Celebrating the Spirit of Competition

1954 Ferrari 375MM Pinin Farina Spyder

Chassis Number : 0412 AM             Horsepower : 340           Displacement : 12-cylinder, 4.49 L           Wheelbase : 110.2"

These Cars

Many historians subdivide the racing Ferraris by the design engineers. This is probably because the respect earned by Vittorio Jano, artist of the great pre-war supercharged Alfa Romeos. After the war, however, Ferrari hired Giachino Colombo, who was responsible for the great V12 engines which launched Ferrari’s racing career and led to the dominance already noticeable by the time the 375MM was conceived. However it was Aurellio Lampredi who was to ideate a completely new V12 in a 4.5-liter light alloy block. Most of the cars had the tipo 108 engine, as indicated on our build sheet, which featured double-overhead cams with a compression ratio of 9:1 and a fearsome 340 brake horsepower.

Twenty-six cars were made of which 19 had bodies by Pinin Farina, 12 of which were in Spyder form. Their race history was exciting. They were successfully campaigned by private owners in the United States. Of course the greatest victory was the 1954 24 Hours of Le Mans in which a 375 Plus (with a 4.9 liter engine) version won easily. The Lampredi engine, however, was relatively short-lived, and when Ferrari went perforce to the three-liter form, the Colombo version which powered the 250 Testa Rossa, the 250GTO and the rear-engine cars became the motor of choice.

Our Car

This car is one of the classic Pininfarina spyders, differing from the others in that it has a fixed headrest like the four plus models built by the same carrozzeria. It was sold to the Roman dilettante Pietro Palmieri who had a class win in the September 26th Giornato dei Primati race at Castelfusano driven by Franco Meloni. By 1955 the car was in Los Angeles, owned by the racing stable of John Edgar, but it was sold, a year later, to actor William Holden. There are several pictures of Holden with the car including one in the famous1974 Ferrari Red Book, which was published long after Holden’s ownership. Ultimately Horace Jeffrey obtained the car in 1960, and he was subsequently the long-term owner of this vehicle which he cherished and cared for during the latter years of his life. He did take it to Bonneville where he is pictured in the 1960 soft back, Best Hotrods by Griffith Borgeson who reviews the Bonneville National Roundup with pictures of Jeffrey in this car proudly achieving 165 miles per hour.

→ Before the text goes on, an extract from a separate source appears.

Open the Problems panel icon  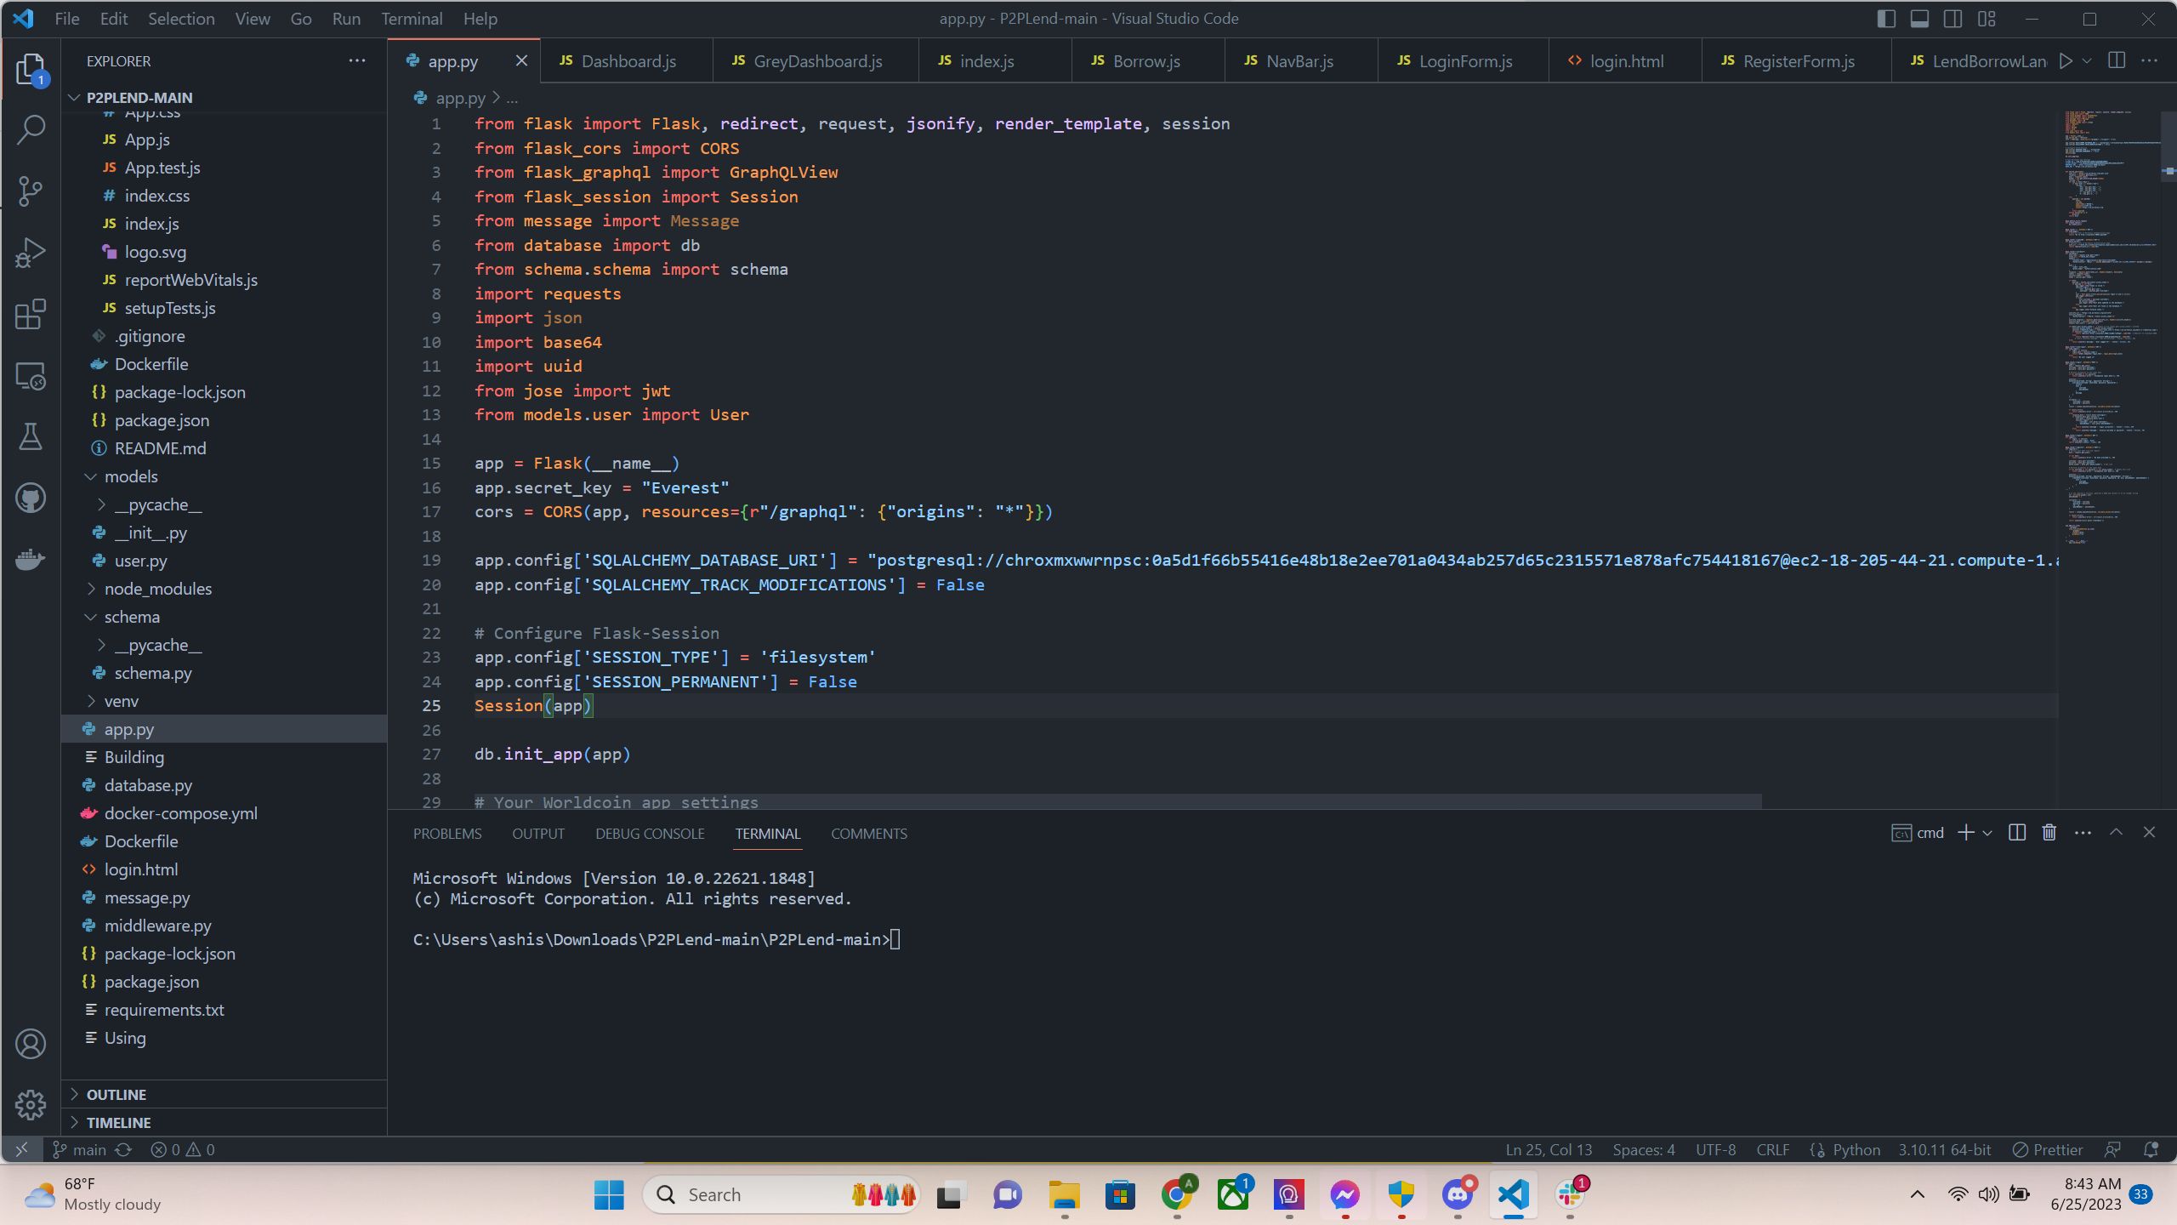447,835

Subsequently Jeffrey meticulously restored the car, paying great attention to every detail of Ferrari of originality. She was always in excellent condition having been in only one race, and retaining all of its parts including the rare belly pan. There was not much for Jeffrey to improve on the car, mechanically and cosmetically, and after he was fully satisfied, he enjoyed the 1988 and 1990 Mile Miglia Other than careful attention, its play time was spent mainly at Ferrari National Concours such as were held in Washington DC, Grand Rapids Michigan, and Palm Beach Florida where he usually had a podium finish.

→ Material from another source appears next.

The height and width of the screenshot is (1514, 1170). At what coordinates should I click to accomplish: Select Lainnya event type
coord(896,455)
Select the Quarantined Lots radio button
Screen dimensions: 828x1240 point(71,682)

I always admired the car because of its originality and although it did not have a significant race history, there were very few of the 12 Spyders made which had not suffered the ravages of time and racing. Perhaps only a third have their all-original components. Its graceful lines belie its hectoring shark-like frontage which snarls “Get out of my way”.

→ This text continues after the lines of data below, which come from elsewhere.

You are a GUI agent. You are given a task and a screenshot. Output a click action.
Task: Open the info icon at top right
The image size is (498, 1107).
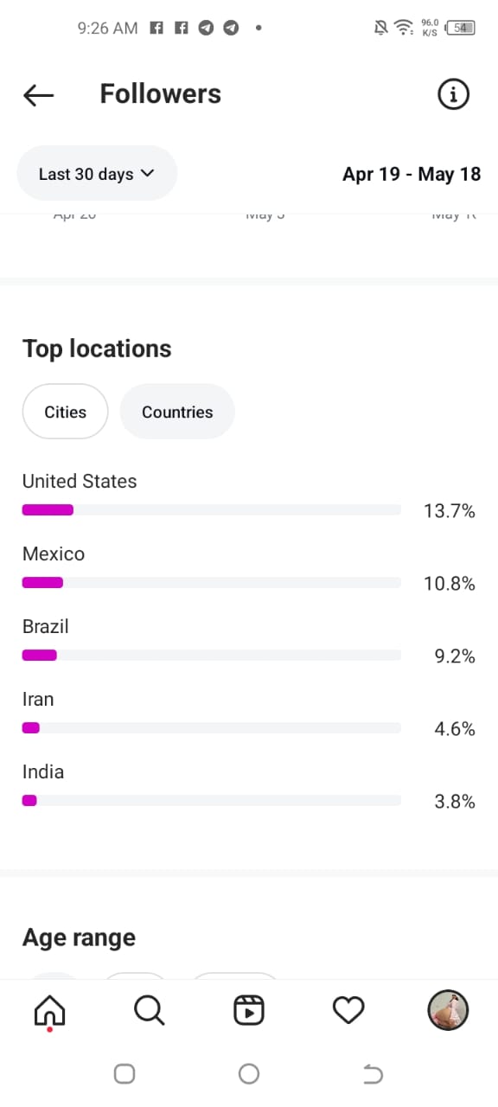tap(454, 94)
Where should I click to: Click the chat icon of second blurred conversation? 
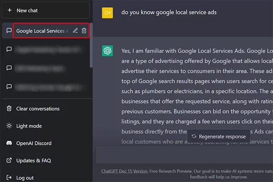pos(9,68)
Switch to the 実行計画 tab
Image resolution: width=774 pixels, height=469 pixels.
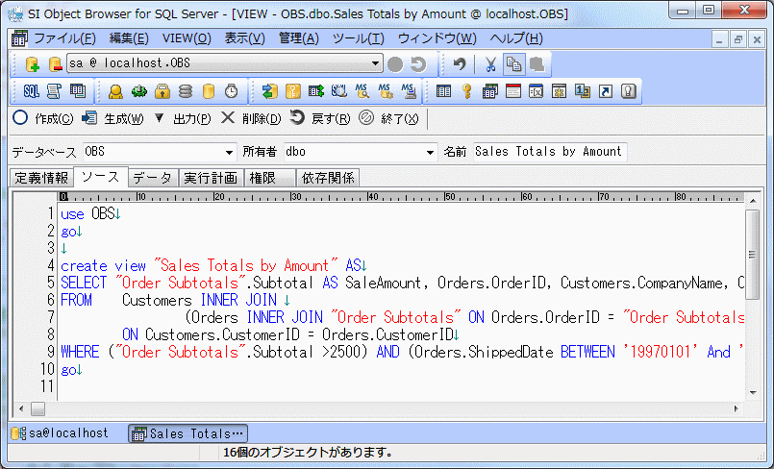click(x=210, y=178)

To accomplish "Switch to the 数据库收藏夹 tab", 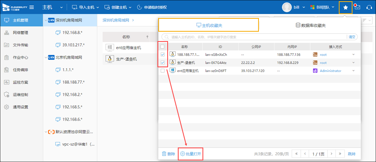I will pyautogui.click(x=310, y=25).
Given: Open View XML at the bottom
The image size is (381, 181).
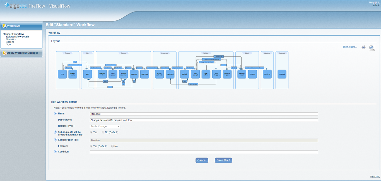Looking at the screenshot, I should [375, 177].
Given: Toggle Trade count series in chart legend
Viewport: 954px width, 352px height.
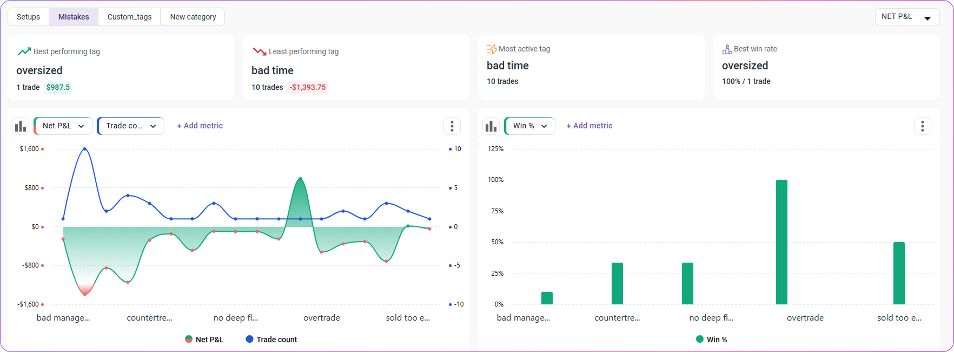Looking at the screenshot, I should point(271,340).
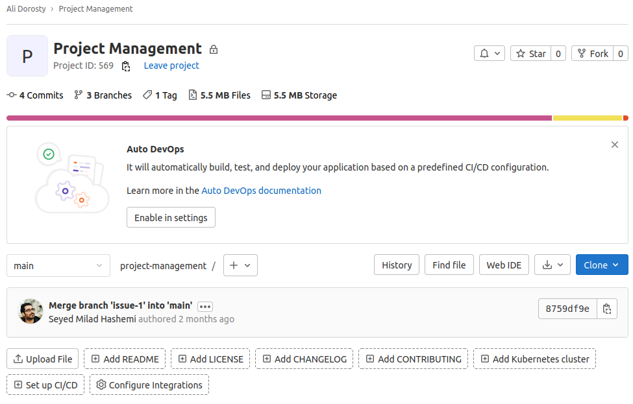This screenshot has width=633, height=404.
Task: Copy commit SHA 8759df9e
Action: pyautogui.click(x=606, y=309)
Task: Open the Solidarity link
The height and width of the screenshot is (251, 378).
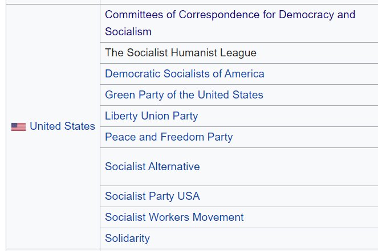Action: [127, 238]
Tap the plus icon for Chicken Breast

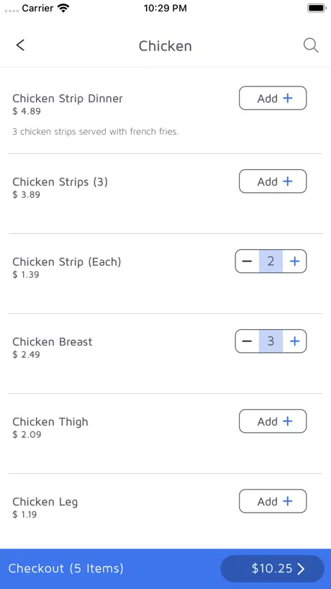(294, 341)
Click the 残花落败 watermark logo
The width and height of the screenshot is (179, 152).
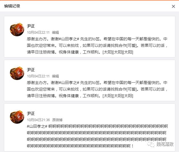point(161,144)
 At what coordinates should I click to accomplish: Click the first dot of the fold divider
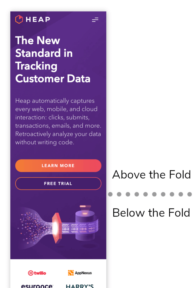pyautogui.click(x=110, y=194)
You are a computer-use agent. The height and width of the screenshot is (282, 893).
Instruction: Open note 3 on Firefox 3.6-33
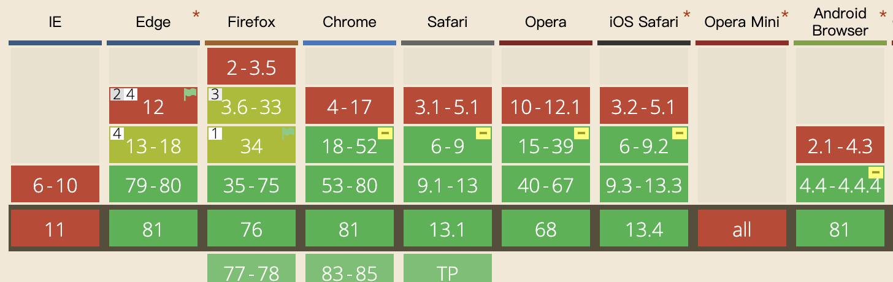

I knew of this great car but had no way to access the elusive Mr. Jeffrey. However, local world’s Ferrari expert, Bob Dusek, informed me of the car. His great respect in the Ferrari world transmitted credibility to the owner, and, with Bob as the internuncio, a deal was crafted. Bob Dusek was one of the very first individuals to carefully document Ferrari racecars, to determine their originality, location, and particularly to make sense out of the serial numbering system in order to verify authenticity.

During his decades of collecting, he was able to acquire the most provenancially pristine racers, being specifically cognizant of original bodies, serial numbers, engines, and all the important details which go to make a historically correct car. His criteria of authenticity have always driven and verified our own. I’m proud to say that Bob is one of the initial four members of the Board of our Foundation, where he has served very actively in so many different ways.

After Jeffrey sold the car it has had careful use. Its power, excellent braking, and superb handling, considering the fact that its 4.5 liters generate 340 horsepower in a car weighing less than 2,000 pounds, all still suggest a potential handful. Yet after brief familiarization, the power is easily managed, and safe cornering is possible with care.